Vasilije – Vasa Dolovački, dans son œuvre Temps d’angoisse, associe un coloris intimiste à une forte charge émotionnelle. Il utilise des tons chauds, principalement des ocres et des terres, tandis que les ombres insufflent un sentiment de tension et d’inconfort. La composition, bien qu’équilibrée, transmet de manière authentique un état d’angoisse et de lutte intérieure à travers la richesse chromatique et les contrastes. Son expression picturale se caractérise par une palette chaleureuse rehaussée d’accents d’opale dorée. Des lumières douces et éthérées créent une atmosphère d’intimité, tandis que la confluence tonale et les ombres tremblantes se mêlent à un pigment qui semble vibrer à la surface de la toile. Son approche intimiste et son inclination pour la « poésie des petites choses » font de lui un véritable poète de la couleur, et ses œuvres dégagent un romantisme paisible, sans idéalisation.

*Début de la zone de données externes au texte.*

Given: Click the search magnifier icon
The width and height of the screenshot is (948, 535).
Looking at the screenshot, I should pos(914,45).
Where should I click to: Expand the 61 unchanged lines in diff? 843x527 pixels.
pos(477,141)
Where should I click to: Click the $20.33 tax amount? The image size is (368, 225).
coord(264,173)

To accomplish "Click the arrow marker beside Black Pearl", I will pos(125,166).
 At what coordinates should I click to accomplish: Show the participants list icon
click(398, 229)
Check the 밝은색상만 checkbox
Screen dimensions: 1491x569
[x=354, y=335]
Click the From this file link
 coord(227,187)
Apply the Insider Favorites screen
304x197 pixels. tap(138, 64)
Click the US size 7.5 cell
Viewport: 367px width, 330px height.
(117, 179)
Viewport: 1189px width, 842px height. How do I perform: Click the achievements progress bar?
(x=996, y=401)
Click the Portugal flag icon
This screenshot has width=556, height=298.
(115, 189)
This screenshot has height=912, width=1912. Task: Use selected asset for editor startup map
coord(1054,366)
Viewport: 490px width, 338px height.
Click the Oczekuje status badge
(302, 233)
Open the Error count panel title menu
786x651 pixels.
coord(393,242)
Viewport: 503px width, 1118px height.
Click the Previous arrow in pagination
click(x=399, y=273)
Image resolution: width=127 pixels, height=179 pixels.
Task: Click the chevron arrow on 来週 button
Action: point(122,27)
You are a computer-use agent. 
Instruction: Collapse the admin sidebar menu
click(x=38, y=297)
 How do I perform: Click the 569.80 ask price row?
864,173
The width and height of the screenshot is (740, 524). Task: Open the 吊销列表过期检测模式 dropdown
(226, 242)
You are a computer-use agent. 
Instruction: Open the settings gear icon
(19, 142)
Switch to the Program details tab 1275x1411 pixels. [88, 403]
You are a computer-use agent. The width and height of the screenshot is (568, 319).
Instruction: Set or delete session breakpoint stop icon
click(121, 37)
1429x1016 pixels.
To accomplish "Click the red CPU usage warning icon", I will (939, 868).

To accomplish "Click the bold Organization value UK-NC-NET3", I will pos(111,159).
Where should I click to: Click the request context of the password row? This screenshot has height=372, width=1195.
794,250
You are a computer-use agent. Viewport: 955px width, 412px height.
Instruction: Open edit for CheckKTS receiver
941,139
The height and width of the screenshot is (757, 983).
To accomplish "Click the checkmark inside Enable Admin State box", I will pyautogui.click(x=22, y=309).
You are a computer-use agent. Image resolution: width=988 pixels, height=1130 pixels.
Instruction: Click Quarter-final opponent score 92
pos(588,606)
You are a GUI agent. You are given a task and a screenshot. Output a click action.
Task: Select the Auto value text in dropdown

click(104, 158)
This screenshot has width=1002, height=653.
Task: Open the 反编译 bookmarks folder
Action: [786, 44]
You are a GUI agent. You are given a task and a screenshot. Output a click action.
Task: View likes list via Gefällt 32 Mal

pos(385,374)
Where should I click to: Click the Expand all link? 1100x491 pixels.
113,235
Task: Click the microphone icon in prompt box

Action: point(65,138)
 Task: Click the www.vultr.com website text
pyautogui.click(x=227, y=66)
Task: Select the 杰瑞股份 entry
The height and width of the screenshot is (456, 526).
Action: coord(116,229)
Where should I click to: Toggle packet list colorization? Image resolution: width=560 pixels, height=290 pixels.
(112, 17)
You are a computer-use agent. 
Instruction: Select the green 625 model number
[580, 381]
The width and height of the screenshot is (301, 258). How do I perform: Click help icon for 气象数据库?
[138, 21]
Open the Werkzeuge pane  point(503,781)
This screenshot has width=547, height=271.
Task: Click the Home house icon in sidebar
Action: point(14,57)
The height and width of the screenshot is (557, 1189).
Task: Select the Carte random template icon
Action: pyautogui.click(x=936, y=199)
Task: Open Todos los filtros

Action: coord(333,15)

Marko Crnobrnja est un artiste qui s’exprime à travers divers matériaux et leurs combinaisons. Bien qu’il travaille beaucoup l’acier ces derniers temps, le bois reste son médium privilégié – il y reconnaît une vitalité archétypale, une idée toujours stimulante de la sculpture en tant que jouet ancien imparfait. Le bois devient pour lui un support d’une expression de plus en plus libre, sur lequel il intervient avec d’autres matériaux et de la couleur, qu’il utilise pour souligner la structuration et équilibrer l’impact conceptuel et visuel. L’exposition présente sa sculpture Le sac plein, issue du cycle Sales affaires de 2019 – une composition spatiale en acier et bois, où un corps masculin en costume d’employé de bureau est suspendu tête en bas au-dessus d’un sac de courses, affirmant le statut de l’homme contemporain aspiré dans l’abîme de l’hyper-consumérisme.
Le corps est l’un des indicateurs fondamentaux d’une époque. Sa représentation est un miroir du monde, un miroir dans lequel se croisent politique, idéologie, religion, histoire, science, aspects de genre et de sexualité, rituels de la vie privée… Le troisième millénaire commence sous le signe de nouveaux paradigmes, souvent très provocateurs. La frontière entre le virtuel et le réel devient de plus en plus brumeuse, tandis que les approches multimédias immortalisent la nudité à travers la photographie et l’art numérique, combinant le nu et l’esthétique contemporaine.